Why this matters for SaaS founders
It sits at the intersection of "accessibility", "ai-powered", "alt-text", which makes it relevant to a specific subset of founders rather than a generic horizontal opportunity. SaaS opportunities at this stage tend to win on the strength of their initial wedge — a single workflow that the target user runs every week, where the existing solution is either spreadsheets, a clunky incumbent feature, or a manual process they hate. The build cost is moderate; the distribution cost is everything. The MonetScope pipeline surfaces this category alongside other saas signals, which is why it appears here rather than in a generic "trending ideas" feed.
Scores are derived from real forum discussions across Reddit, Hacker News and X, weighted by evidence volume and signal quality. How scoring works
Frequently asked questions
Is "AccessibleAlt: Auto-Generate WCAG AA Compliant Alt Text in Figma" a real validated startup idea or just an AI-generated suggestion?
MonetScope does not generate ideas from a language model's imagination. Every opportunity on this site is anchored to specific source posts and comments from real public discussions — typically on Reddit, Hacker News, or X — where actual users describe the pain in their own words. The AI's role is structuring, scoring, and grouping those signals into a navigable opportunity, not inventing the problem.

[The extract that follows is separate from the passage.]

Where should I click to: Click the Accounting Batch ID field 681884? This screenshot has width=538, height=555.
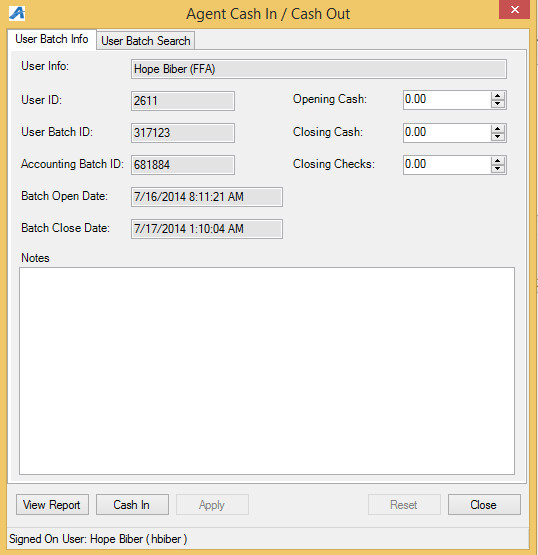(x=183, y=165)
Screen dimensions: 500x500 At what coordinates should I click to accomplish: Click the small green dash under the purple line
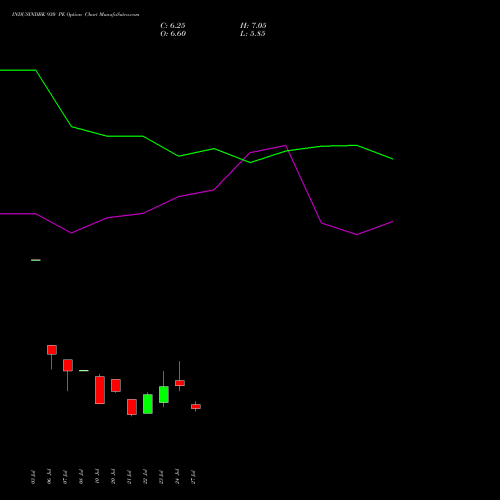(36, 260)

How recent is the underlying data for accessibility?
MonetScope's spider pipeline runs continuously and surfaces opportunities as new evidence accumulates. The "Updated" date in the header reflects the most recent re-scoring of this specific opportunity. Most saas opportunities visible in the public catalog draw from discussions in the last 30-60 days; older signals are de-prioritized because user pain shifts faster than most founders assume.
What's the difference between "overall score" and "validation score"?
Overall score is a composite across six dimensions — pain, urgency, willingness to pay, market size, defensibility, and execution ease — designed to give a single number for triage. Validation score is narrower: it asks "how cleanly does the same signal repeat across independent sources?" An opportunity can score high on overall but lower on validation when one or two large discussions dominate the evidence; conversely, validation can be high on a smaller-overall idea where the signal is consistent but the addressable market is modest.